[WORKING DATA]:
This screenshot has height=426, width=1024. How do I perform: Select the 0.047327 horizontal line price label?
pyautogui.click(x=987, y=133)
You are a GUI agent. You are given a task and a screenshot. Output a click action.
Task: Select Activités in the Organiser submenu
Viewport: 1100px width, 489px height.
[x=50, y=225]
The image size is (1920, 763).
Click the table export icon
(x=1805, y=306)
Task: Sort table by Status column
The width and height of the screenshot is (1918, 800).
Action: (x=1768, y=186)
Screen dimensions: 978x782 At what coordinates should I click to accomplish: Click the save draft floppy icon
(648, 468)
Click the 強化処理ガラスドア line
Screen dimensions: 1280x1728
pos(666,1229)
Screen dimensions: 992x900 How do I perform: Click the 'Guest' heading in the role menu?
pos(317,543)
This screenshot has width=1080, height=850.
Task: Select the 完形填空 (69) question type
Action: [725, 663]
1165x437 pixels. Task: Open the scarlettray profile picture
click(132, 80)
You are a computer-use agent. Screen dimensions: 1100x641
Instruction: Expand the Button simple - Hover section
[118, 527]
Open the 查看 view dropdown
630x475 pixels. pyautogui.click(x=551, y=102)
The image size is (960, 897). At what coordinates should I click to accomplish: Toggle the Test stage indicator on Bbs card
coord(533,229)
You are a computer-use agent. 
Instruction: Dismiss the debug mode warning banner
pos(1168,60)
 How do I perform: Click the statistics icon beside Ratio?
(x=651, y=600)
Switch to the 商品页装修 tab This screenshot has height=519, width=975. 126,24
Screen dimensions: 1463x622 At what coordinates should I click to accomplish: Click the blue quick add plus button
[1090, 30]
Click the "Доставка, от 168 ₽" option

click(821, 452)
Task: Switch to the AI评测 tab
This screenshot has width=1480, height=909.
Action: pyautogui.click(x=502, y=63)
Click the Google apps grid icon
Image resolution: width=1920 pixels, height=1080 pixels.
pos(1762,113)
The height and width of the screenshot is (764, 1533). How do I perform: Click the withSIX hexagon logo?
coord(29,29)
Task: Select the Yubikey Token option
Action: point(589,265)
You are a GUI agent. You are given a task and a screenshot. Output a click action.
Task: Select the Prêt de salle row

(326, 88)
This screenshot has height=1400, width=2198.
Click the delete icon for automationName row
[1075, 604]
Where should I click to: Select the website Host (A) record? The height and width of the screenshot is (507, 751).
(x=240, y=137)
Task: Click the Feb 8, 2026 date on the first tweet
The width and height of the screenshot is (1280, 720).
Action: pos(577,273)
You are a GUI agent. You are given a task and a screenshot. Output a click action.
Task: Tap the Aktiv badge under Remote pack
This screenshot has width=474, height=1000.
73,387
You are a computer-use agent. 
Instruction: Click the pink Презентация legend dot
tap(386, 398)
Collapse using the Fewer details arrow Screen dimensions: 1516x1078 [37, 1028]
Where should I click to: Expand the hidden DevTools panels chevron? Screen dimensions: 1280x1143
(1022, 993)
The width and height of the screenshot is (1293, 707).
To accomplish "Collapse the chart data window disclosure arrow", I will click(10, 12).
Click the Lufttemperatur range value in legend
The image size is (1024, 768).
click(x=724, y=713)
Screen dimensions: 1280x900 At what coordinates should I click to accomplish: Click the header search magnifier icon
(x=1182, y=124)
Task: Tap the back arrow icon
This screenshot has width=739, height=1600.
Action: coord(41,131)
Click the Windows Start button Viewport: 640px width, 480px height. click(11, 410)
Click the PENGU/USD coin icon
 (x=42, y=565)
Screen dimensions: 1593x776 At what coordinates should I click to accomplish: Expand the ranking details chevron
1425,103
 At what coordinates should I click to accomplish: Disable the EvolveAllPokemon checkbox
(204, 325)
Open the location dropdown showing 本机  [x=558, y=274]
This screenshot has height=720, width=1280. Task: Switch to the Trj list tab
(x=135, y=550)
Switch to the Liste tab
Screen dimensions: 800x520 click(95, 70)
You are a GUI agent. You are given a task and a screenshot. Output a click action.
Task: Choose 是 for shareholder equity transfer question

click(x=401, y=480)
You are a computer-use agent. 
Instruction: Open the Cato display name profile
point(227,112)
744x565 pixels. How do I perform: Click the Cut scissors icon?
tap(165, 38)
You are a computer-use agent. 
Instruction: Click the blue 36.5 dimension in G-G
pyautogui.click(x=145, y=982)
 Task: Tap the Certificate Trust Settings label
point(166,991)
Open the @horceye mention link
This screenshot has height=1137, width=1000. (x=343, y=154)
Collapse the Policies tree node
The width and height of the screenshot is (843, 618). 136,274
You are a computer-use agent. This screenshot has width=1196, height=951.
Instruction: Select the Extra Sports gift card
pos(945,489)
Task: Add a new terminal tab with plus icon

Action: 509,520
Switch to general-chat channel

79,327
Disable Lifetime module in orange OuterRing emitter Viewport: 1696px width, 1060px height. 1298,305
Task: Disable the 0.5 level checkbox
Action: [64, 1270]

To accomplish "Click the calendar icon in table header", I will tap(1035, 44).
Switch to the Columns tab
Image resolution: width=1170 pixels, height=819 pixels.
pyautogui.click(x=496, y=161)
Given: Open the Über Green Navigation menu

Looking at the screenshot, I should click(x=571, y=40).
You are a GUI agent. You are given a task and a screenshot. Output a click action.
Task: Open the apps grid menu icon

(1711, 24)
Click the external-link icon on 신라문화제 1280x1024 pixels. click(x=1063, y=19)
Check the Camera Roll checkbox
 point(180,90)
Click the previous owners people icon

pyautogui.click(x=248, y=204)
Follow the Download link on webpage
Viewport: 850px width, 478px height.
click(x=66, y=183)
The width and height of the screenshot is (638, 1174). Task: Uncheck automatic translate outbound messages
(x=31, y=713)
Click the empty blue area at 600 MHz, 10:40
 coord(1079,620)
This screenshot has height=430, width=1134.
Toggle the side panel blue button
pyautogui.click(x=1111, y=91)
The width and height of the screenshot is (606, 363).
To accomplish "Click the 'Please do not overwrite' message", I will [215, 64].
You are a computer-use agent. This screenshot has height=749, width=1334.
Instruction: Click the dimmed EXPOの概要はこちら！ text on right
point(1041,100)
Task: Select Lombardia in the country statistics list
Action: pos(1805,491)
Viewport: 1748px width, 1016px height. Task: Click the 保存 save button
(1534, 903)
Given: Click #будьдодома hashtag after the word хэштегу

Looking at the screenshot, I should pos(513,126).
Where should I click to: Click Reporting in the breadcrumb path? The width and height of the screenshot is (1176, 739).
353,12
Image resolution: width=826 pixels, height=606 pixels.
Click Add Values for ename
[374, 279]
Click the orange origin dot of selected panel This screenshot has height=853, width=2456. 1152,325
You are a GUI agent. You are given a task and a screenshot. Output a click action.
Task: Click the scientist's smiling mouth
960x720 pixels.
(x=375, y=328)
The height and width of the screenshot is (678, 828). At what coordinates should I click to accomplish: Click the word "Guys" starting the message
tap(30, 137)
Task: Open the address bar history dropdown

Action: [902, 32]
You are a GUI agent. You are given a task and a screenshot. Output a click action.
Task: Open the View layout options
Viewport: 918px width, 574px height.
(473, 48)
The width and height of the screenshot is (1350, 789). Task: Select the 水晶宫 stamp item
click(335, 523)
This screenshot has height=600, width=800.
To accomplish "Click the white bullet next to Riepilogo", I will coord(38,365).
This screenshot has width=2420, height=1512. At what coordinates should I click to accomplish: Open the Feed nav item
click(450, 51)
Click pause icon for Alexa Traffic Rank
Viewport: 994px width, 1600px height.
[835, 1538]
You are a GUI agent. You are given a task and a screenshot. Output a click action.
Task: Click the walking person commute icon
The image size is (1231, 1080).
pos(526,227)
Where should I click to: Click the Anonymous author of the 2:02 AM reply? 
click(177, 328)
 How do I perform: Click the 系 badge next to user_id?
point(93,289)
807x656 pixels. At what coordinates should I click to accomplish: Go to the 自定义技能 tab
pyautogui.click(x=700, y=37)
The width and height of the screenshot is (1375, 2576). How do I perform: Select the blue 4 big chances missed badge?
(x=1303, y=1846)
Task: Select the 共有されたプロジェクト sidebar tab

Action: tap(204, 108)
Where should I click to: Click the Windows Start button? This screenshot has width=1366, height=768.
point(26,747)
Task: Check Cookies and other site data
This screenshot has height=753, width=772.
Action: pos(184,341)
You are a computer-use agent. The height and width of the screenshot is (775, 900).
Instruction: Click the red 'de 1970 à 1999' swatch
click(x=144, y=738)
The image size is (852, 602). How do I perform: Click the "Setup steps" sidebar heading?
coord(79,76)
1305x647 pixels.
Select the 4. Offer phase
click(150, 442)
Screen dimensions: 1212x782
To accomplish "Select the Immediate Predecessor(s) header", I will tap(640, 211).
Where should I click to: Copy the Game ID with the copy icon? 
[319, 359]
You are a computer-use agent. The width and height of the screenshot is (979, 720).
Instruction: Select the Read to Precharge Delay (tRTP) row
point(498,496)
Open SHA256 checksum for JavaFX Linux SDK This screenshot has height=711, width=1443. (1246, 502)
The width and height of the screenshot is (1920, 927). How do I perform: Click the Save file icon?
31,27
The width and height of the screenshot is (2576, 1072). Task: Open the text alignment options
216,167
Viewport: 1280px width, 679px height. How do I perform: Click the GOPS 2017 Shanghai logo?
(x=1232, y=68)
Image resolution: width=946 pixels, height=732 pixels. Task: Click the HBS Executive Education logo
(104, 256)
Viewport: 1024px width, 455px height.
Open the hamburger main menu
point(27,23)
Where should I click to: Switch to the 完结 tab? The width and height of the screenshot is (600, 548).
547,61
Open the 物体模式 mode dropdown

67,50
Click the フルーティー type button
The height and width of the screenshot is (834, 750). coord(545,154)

[TASK OBJECTIVE]: Your task is to restate, word for word, only those lines above that fall between the line holding "This screenshot has width=474, height=1000." and the line holding "Collapse using the", inclusive.

[RESULT OF THE EXERCISE]:
This screenshot has width=474, height=1000.
73,387
You are a computer-use agent. 
Instruction: Click the pink Презентация legend dot
tap(386, 398)
Collapse using the Fewer details arrow Screen dimensions: 1516x1078 [37, 1028]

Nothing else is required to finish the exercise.